**** SUPPLIED RECORDS ****

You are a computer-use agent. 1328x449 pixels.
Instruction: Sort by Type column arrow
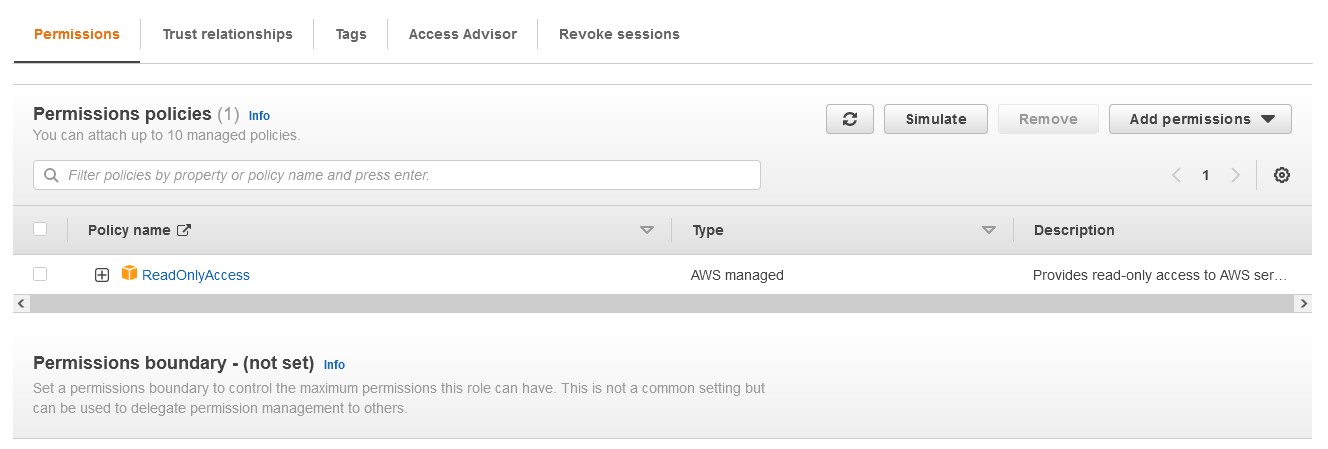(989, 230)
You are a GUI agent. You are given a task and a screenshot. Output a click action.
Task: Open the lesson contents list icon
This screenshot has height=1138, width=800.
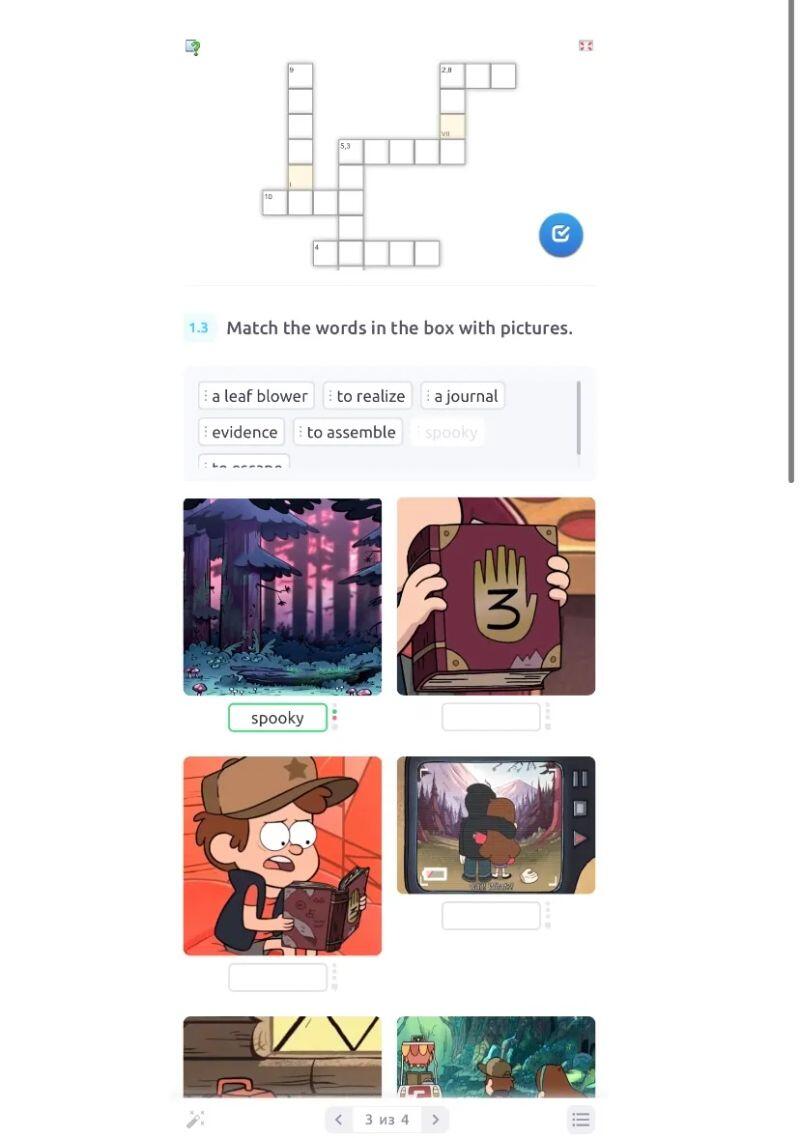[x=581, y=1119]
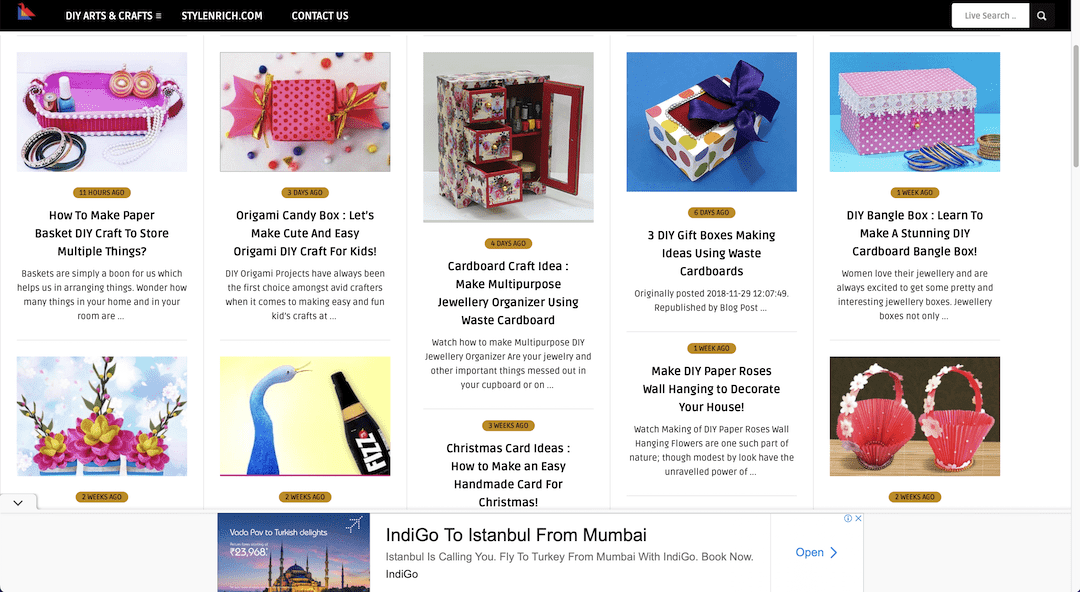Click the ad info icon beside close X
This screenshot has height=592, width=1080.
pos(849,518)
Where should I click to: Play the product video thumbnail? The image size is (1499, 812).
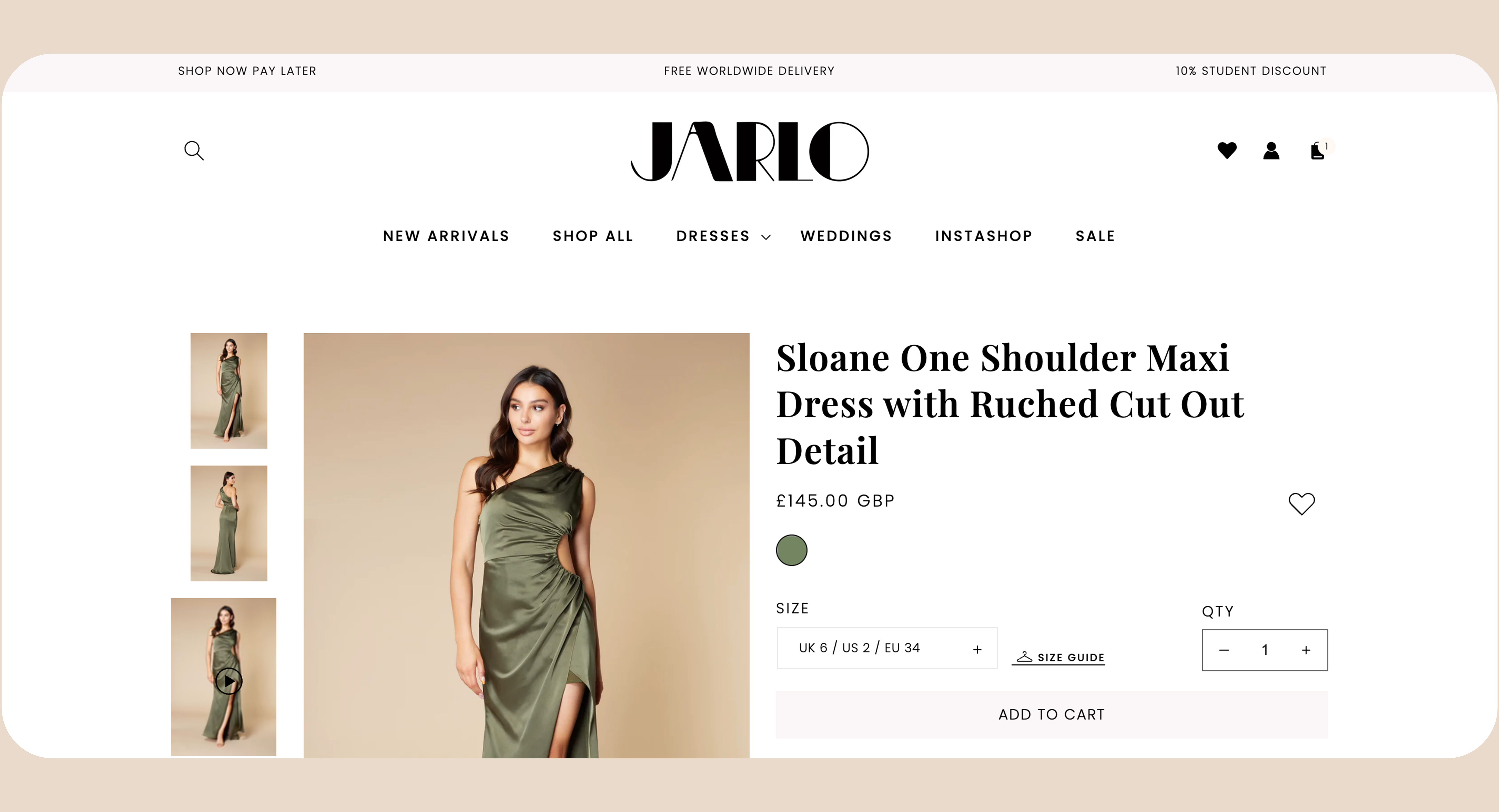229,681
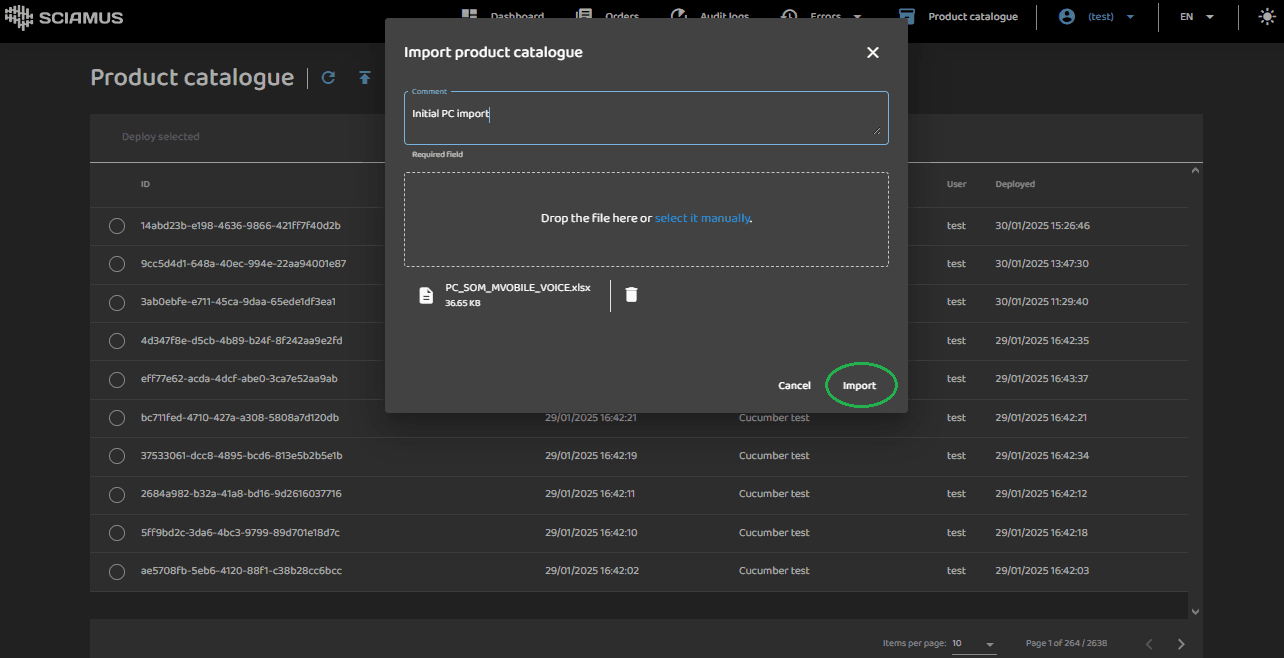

****

→ **EXERCISE PROMPT**
Each line of the entries above that contains "agent" is to be copied.

→ **ANSWER FOR THIS EXERCISE**
You are a computer-use agent. 1328x449 pixels.
You are a GUI agent. You are given a task and a screenshot. Output a click action.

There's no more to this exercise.